Got a teen driver in the house? Good luck! Consider the following points as you prepare your child for the responsibilities of driving to and from school each day, particularly with passengers aboard:
Tip #1 – Your teen may not be ready for the school carpool
Aside from a smartphone, passengers in the car can be one of the greatest sources of distraction for your teen driver. According to a study published by The Journal of the American Medical Association, 16- and 17-year-old drivers are at a significantly higher risk of fatal crashes when carrying at least one passenger, a statistic reiterated by several state legislatures choosing to implement graduated licensing schemes. In many states, young drivers are not permitted any passengers for a certain time period, or they may be allowed one or two riders with appropriate adult supervision.

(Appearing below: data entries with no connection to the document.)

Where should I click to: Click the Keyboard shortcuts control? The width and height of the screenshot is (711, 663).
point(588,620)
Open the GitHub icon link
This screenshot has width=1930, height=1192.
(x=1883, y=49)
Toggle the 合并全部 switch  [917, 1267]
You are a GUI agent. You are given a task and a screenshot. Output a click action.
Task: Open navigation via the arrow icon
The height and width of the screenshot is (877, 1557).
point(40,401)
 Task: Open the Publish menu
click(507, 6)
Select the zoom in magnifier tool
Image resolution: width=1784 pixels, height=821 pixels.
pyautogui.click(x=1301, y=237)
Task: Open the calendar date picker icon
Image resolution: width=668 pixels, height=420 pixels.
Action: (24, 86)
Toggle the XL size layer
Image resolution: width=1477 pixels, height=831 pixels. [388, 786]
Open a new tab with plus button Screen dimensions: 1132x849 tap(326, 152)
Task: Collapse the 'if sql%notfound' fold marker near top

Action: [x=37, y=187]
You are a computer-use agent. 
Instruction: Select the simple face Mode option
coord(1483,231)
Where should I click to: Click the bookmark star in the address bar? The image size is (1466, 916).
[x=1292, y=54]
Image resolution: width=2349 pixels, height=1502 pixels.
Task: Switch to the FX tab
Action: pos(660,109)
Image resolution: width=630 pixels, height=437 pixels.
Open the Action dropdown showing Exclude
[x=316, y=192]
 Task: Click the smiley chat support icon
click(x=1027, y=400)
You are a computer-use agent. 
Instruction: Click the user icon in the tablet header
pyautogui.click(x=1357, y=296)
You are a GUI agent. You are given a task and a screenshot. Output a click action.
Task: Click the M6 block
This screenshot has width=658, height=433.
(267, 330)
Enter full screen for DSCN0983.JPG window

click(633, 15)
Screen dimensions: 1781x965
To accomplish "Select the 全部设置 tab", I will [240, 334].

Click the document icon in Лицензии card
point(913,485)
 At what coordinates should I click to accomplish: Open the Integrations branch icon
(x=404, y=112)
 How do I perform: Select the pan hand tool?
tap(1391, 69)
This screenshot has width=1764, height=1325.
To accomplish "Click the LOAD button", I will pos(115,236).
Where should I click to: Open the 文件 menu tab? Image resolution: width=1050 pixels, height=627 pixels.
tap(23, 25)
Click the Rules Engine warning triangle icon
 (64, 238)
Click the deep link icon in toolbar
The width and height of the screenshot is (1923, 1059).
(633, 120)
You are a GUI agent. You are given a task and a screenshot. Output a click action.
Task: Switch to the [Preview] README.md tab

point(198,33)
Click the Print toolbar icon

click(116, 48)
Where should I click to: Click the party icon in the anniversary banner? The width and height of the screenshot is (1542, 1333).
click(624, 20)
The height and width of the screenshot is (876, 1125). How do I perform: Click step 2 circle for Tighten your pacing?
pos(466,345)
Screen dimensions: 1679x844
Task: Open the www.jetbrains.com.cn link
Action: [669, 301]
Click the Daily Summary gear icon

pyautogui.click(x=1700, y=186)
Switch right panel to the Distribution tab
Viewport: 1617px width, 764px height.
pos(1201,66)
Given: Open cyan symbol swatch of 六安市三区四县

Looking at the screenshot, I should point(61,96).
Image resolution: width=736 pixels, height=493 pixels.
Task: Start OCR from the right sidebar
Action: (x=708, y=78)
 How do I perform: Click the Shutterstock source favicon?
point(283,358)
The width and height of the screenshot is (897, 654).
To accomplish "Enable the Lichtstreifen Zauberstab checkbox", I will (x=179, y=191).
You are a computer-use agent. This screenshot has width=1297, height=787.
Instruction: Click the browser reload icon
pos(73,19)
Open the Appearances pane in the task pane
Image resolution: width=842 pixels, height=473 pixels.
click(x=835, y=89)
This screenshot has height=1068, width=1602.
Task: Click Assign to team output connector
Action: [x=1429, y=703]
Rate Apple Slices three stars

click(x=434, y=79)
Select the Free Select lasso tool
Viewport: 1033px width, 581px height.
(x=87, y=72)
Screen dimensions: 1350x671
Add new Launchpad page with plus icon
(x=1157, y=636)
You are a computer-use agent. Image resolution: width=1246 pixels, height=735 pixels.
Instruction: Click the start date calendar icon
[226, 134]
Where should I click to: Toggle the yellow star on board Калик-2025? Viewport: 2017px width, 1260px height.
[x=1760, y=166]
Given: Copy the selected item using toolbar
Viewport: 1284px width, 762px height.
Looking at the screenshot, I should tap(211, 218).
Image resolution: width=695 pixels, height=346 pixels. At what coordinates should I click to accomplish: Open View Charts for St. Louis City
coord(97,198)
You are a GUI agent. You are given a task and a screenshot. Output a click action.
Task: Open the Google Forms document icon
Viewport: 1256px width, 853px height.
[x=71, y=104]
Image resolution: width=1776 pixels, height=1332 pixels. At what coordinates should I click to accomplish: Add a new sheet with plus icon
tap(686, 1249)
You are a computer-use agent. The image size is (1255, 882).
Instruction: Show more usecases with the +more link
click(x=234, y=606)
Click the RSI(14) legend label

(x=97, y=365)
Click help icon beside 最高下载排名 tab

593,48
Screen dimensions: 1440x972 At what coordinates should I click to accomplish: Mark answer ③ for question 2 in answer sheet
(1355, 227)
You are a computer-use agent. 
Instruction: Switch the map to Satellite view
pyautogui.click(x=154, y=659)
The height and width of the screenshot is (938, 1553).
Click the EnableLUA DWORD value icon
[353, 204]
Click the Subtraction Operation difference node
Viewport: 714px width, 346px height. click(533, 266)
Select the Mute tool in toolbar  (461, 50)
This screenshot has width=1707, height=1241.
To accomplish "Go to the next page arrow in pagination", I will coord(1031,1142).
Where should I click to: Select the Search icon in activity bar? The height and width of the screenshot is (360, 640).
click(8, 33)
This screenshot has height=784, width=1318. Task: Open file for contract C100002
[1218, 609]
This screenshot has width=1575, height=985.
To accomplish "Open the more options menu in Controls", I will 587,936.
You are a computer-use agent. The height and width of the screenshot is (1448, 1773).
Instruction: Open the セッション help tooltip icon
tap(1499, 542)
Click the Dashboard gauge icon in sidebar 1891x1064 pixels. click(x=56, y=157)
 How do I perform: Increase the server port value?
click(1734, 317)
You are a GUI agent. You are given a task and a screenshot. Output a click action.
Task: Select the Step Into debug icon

Tip #2 – Understand the risk of teenage driving
We know you have enough to worry about, and you may be celebrating the newfound freedom both you and your teen are experiencing now that your chauffeuring responsibilities have lessened. However, the risks of accident and injury for teen drivers are real, and parents are cautioned against giving unbridled driving privileges to their teen too soon.
According to the Insurance Institute for Highway Safety, the fatal crash rate for 16- and 17-year-old drivers is twice that of 18- and 19-year-old drivers and three times that of drivers 20 and older.
Tip #3 – Your liability exposure increases
As you are likely aware, teenagers cannot enter into any sort of contract or legally binding agreement until they reach age 18. Therefore, any insurance policies or car loans will require parental co-signatures, which expose that parent to responsibility in the event of an issue.
In some states, parents can face liability for injuries caused by their teenage driver if that parent had reason to know the child could be a hazard on the roadway. Regardless, placing your child on your auto insurance policy will not only raise your rates, but could also result in a claim against the policy if your child is involved in a crash. Co-signing with your teenager for a car loan could also wreak havoc on your credit if your child misses a payment or defaults on the note.
Tip #4 – The school can’t really help you
One new driver’s license plus one set of wheels and an 8-hour school day can quickly equate to the temptation to cut class. In case this sounds familiar, understand that once your teen driver leaves the parking lot, the school is generally under no duty to protect your child from harm and danger, as it would be while your teen sits in history class.